[Pixel coordinate grounding data]

Content starts

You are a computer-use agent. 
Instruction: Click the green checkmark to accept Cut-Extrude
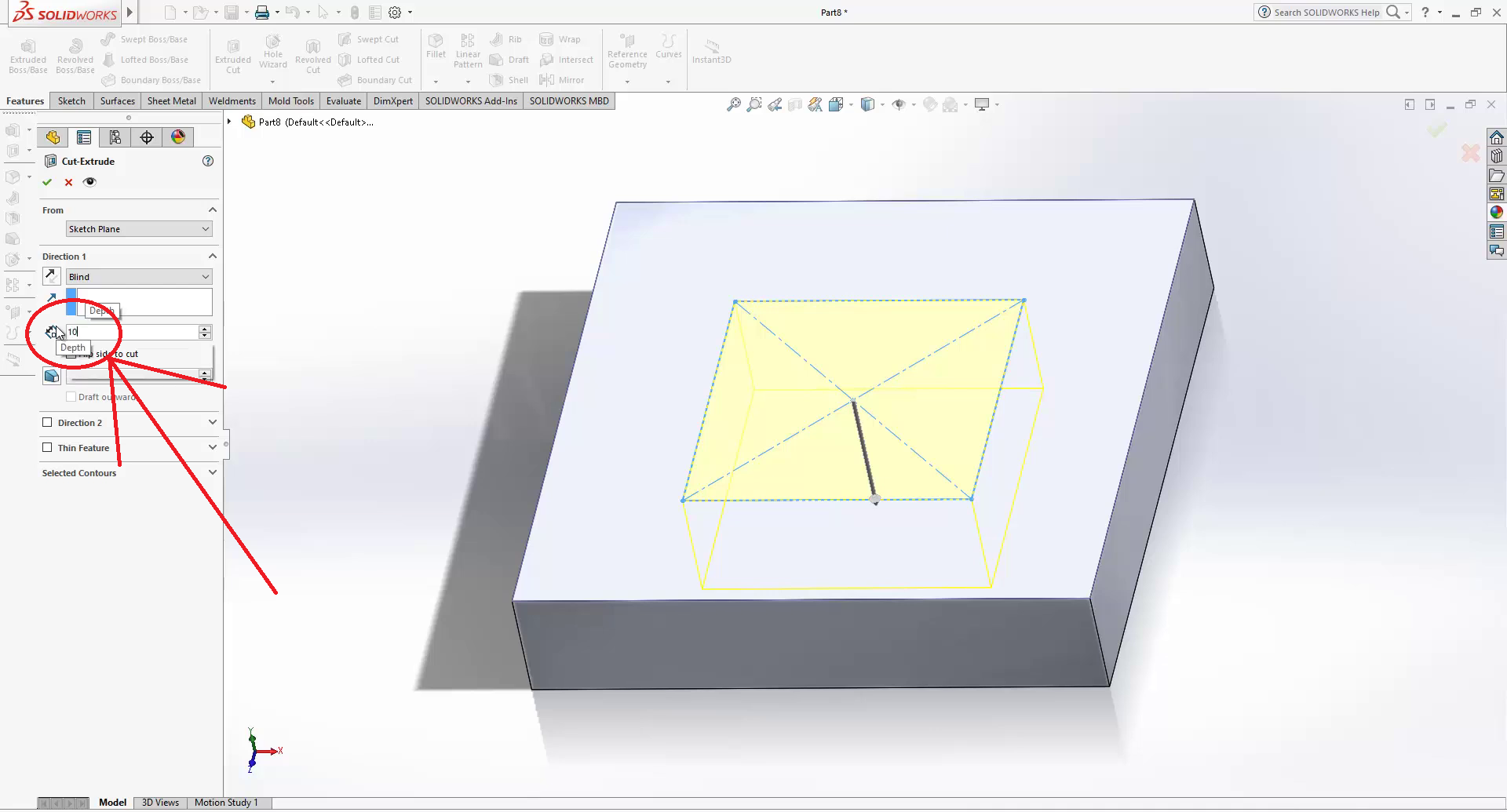[47, 182]
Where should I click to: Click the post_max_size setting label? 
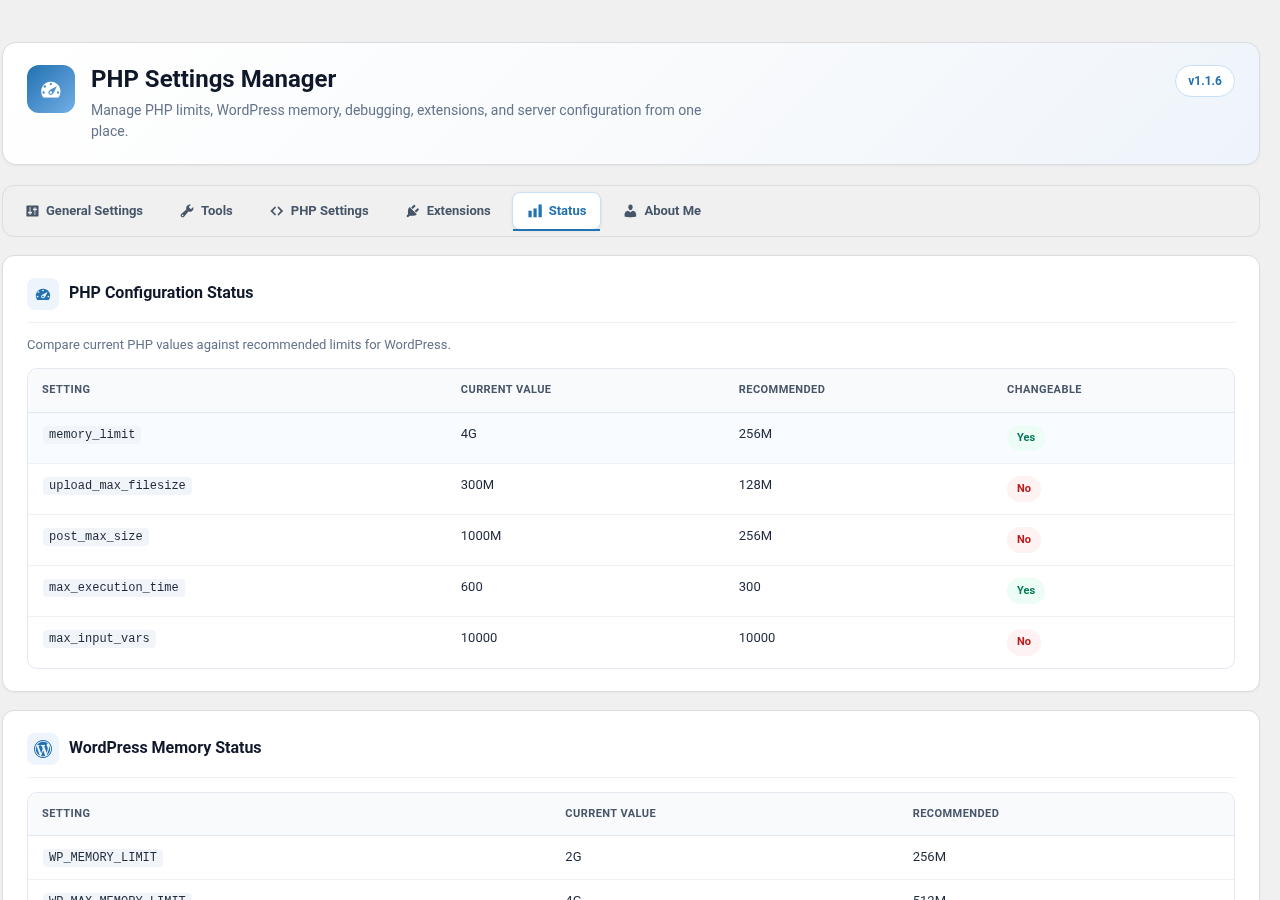[96, 537]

Content ends

**Problem description**
Return nothing except the lines from the one containing "Instruction: Click the" through the final line of the data, copied exactly. Leave out all pictures.

**Task solution**
Instruction: Click the green checkmark to accept Cut-Extrude
[47, 182]
Where should I click to: Click the post_max_size setting label? 
[96, 537]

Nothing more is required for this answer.